Poggio a Luco. - Villa Ciaccio. — Quasi tutte le sommità dei poggi e dei colli che dominano da questo lato la valle dell’Arno, fra Candeli e Volognano, erano coronate in antico da castelli, da case turrite e da torri che costituivano come una linea di fortificazioni che dominavano le strade e sbarravano quasi il passo della valle in guisa da difendere la città da un eventuale assalto di milizie nemiche. Pur restando di proprietà di privati, questi castelli e questi fortilizi potevano in caso di guerra esser convenientemente afforzati e presidiati dalle milizie al soldo della repubblica e dalle compagnie delle leghe del contado.

Fra questi vecchi castelli era pure quello di Poggio a Luco, il quale, per quanto ridotto da molti anni a villa, serba nella sua parte esterna alcune delle antiche opere di difesa fra le quali la porta, superiormente munita di ballatojo sporgente con beccatelli e piombatoi.

Appartenne questo castelletto ai Bartoli del gonfalone Ruote, chiamati anche Bartoli Filippi, antichissima e potente famiglia consorte degl’Infangati e degli Alberighi. Nel 1427 era di Giachetto di Zanobi Bartoli il quale dichiarava di possedere «una fortezza» nel popolo di S. Donnino a Villamagna. Per il corso non interrotto di oltre quattro secoli Poggio a Luco figura sempre in proprietà dei Bartoli e solo nel 1721 per un breve periodo di anni, passa a Cassandra Lupicini per ritornare in Neri Bartoli che nel 1739 lo cede in permuta di altri beni a Giovan Battista di Paolo Cianfi suo parente.

Il Cianfi morendo nel 1752, lo lascia in eredità a Giovanna Vittoria di Pietro Bartoli la quale lo porta in dote nel 1764 al marito Lorenzo di Pier Francesco Passerini.
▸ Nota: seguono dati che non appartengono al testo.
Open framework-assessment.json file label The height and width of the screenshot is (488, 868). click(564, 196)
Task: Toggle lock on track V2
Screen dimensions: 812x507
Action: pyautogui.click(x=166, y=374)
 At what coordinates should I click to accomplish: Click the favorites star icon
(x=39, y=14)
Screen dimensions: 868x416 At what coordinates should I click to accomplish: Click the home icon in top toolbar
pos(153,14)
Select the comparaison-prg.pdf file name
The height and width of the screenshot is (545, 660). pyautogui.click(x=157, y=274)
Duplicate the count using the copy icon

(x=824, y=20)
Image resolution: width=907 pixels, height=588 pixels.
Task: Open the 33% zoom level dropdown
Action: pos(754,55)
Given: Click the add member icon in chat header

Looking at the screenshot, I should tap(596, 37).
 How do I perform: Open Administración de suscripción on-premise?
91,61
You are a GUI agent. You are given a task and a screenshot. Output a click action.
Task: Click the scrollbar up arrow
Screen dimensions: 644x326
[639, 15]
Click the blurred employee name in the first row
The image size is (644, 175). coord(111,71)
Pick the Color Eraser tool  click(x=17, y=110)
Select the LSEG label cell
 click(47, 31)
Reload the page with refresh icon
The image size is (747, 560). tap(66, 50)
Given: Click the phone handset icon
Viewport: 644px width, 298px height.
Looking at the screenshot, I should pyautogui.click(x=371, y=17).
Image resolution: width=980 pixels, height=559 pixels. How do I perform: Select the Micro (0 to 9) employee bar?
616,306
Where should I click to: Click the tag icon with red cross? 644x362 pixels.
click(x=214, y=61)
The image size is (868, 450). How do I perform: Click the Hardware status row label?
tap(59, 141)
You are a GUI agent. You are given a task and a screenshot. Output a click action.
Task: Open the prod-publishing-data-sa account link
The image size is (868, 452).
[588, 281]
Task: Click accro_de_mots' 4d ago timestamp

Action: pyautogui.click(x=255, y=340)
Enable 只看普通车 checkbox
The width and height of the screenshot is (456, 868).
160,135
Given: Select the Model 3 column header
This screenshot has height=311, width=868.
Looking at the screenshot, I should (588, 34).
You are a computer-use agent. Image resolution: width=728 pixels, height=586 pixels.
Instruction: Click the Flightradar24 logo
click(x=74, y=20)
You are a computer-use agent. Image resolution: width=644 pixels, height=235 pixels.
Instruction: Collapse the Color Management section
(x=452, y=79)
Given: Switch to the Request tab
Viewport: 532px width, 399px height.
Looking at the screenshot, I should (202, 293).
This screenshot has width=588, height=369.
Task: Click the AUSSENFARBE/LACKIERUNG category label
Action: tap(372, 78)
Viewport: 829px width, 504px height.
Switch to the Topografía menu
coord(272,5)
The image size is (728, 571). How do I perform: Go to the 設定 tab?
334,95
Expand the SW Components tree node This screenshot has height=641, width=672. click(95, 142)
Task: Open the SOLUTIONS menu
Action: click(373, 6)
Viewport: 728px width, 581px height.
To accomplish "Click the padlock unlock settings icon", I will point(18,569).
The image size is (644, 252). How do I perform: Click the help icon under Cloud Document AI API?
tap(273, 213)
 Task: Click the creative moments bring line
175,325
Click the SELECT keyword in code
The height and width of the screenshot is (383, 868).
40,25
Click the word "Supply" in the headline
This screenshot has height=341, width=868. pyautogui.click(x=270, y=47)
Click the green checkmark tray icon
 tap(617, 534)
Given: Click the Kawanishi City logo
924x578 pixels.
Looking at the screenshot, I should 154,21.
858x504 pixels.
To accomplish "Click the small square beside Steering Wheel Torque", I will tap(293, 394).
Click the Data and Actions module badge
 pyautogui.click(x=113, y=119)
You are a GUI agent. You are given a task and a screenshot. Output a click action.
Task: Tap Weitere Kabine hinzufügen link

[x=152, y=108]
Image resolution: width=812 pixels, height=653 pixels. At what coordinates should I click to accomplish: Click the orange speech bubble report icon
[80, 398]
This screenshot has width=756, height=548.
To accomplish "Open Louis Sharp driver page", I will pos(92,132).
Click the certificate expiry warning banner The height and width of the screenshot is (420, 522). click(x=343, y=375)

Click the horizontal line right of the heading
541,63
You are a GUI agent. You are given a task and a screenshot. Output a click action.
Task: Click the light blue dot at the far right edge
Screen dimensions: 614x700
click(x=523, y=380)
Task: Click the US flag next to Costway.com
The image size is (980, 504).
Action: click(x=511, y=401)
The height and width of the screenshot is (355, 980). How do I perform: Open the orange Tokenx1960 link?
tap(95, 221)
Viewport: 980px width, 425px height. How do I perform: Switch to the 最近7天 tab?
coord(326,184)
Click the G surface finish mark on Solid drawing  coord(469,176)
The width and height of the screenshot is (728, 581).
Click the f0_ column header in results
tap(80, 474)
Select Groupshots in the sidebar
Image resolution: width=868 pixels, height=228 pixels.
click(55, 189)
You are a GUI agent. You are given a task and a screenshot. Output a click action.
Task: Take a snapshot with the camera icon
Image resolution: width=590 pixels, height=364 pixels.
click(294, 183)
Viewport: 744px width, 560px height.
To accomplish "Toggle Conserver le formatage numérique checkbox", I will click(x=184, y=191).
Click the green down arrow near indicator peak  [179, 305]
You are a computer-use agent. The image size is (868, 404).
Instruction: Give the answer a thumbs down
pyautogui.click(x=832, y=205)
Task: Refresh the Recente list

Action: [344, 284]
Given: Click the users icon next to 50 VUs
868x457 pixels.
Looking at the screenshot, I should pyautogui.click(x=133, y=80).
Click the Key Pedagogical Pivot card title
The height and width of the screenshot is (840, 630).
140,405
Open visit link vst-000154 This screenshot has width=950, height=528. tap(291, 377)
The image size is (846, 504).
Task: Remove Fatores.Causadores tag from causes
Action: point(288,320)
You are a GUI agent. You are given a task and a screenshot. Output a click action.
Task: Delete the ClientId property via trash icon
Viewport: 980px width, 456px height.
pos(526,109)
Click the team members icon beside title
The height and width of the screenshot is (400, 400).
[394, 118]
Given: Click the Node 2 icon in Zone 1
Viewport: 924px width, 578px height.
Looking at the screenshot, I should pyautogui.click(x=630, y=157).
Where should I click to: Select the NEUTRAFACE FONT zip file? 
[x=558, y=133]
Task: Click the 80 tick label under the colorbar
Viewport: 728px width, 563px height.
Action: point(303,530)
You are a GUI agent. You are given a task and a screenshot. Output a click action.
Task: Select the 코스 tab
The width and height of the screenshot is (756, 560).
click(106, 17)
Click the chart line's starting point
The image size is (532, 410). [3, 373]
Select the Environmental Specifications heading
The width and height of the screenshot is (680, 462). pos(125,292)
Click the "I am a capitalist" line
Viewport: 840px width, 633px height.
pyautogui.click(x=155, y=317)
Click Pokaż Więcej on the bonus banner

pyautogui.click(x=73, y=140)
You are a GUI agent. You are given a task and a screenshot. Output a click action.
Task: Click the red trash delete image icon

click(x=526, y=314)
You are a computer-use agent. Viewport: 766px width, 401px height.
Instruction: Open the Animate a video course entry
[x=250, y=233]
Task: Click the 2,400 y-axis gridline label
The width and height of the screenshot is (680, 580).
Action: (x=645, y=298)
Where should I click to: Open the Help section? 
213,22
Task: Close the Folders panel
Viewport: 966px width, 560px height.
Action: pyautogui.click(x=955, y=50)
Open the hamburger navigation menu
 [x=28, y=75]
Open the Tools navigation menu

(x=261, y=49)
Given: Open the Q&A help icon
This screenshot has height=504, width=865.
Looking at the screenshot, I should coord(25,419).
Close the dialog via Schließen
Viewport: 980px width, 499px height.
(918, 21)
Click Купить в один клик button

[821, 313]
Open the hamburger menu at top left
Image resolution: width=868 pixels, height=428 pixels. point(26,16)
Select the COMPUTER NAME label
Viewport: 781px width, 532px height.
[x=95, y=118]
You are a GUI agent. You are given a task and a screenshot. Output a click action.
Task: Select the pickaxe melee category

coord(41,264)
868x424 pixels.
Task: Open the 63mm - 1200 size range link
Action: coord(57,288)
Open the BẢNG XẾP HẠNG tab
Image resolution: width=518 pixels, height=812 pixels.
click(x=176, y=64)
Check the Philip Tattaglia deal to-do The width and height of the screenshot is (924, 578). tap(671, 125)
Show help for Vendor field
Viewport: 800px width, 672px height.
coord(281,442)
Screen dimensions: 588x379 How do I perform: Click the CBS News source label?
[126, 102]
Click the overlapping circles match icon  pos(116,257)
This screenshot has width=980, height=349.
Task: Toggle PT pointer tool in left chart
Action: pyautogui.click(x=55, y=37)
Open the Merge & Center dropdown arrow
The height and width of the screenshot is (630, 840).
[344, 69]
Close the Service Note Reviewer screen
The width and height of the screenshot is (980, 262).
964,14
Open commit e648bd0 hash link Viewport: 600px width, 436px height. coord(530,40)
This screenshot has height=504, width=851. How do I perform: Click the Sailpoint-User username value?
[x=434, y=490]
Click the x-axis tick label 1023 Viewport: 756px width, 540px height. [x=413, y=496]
Ma i Passerini non lo tengono che poco tempo e lo rivendono nel 1770 ai Rosati dai quali passa nel 1774 in una famiglia Bellucci che ne era padrona anche alla metà del decorso secolo.

Poggio a Luco, che sorge su di un poggio a 412 metri d’altezza sul livello del mare, è un edilizio interessante per i resti d’architettura medioevale che vi sussistono ancora, nonostante le numerose trasformazioni subite.